Un homme condamné pour avoir tenté d'incendier une importante mosquée de Téhéran et pour collaboration avec Israël et les Etats-Unis au cours des manifestations de décembre et janvier a été exécuté mardi, a annoncé le pouvoir judiciaire iranien. «Amir Ali Mirjafari (...), l'un des éléments armés collaborant avec l'ennemi ayant tenté d'incendier la grande mosquée de Gholhak (un quartier de Téhéran, ndlr), et qui dirigeait les activités anti-sécurité du Mossad dans la zone, a été pendu ce matin», a annoncé le site Mizan Online, organe du pouvoir judiciaire.

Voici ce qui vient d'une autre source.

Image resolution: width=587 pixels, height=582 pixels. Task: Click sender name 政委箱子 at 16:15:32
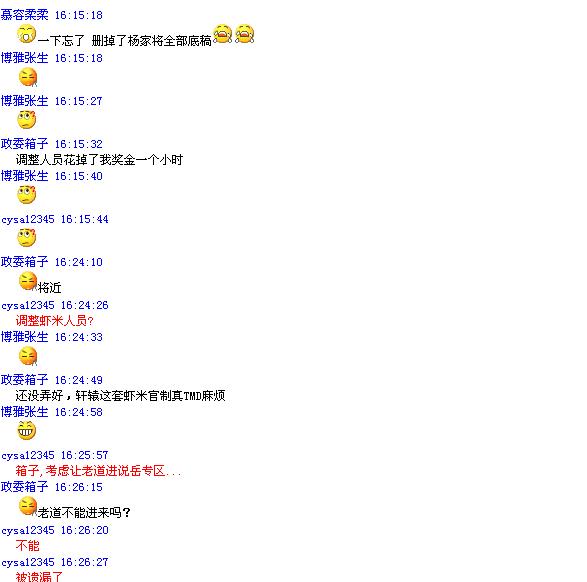25,144
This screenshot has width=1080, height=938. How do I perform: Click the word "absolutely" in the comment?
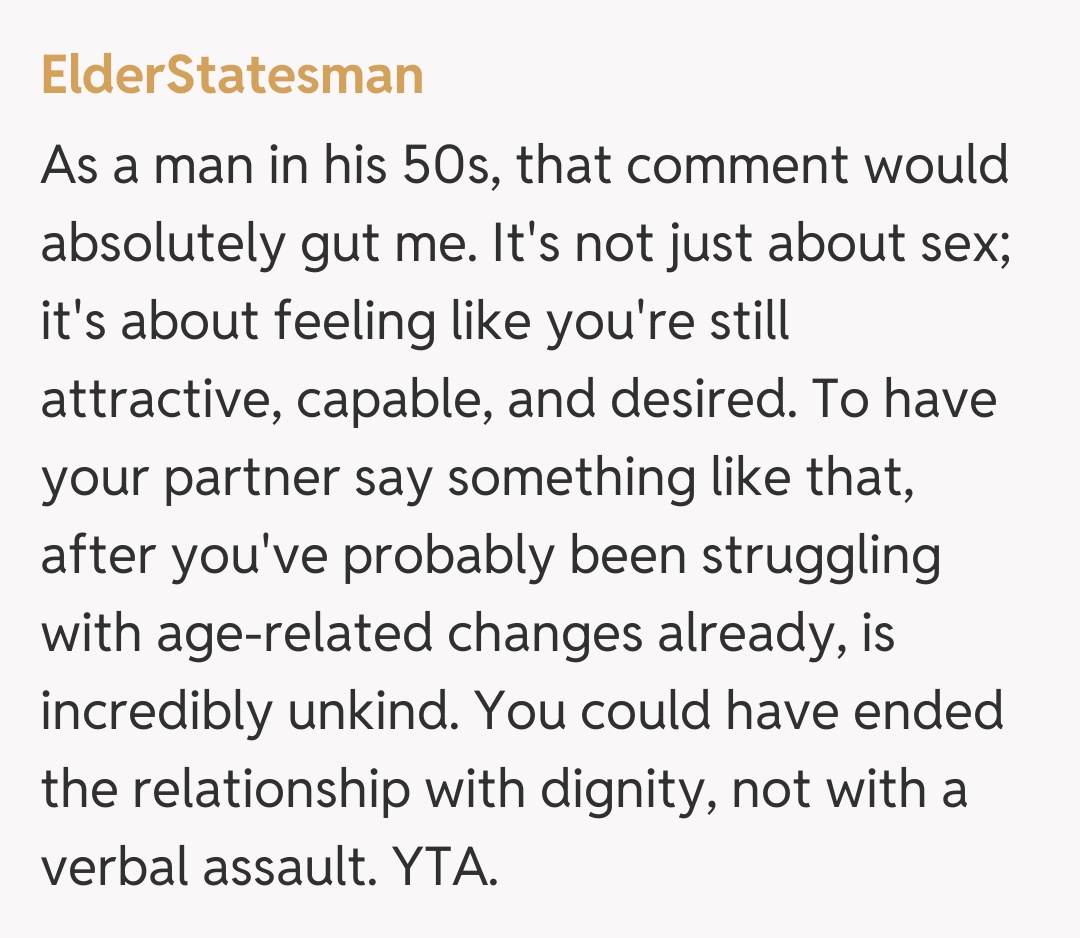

Il a précisé que la condamnation à mort, confirmée par la cour suprême, était fondée sur le fait qu'il avait agi pour le compte «du régime sioniste, du gouvernement américain hostile et de groupes hostiles contre la sécurité du pays». Selon Mizan, ces agissements ont eu lieu au cours du vaste mouvement de contestation apparu en Iran fin décembre en réaction à la hausse du coût de la vie, et qui avait évolué en manifestations antigouvernementales d'ampleur nationale, culminant les 8 et 9 janvier.
Nombreuses exécutions
Les autorités iraniennes ont déclaré que les manifestations avaient commencé pacifiquement avant de se transformer en «émeutes fomentées par l'étranger». Le pouvoir a reconnu plus de 3000 morts dans les manifestations, mais impute les violences à des «actes terroristes» orchestrés par les Etats-Unis et Israël.
Ces dernières semaines, l'Iran a procédé à de nombreuses exécutions de personnes impliquées dans les manifestations et accusées par les autorités d'agir pour le compte d'Israël, des États-Unis ou de groupes d'opposition, notamment des membres de l'organisation interdite Moudjahidine du peuple (MEK).
L'Iran est en guerre contre les États-Unis et Israël depuis le 28 février. Un cessez-le-feu fragile de deux semaines est en vigueur depuis le 8 avril.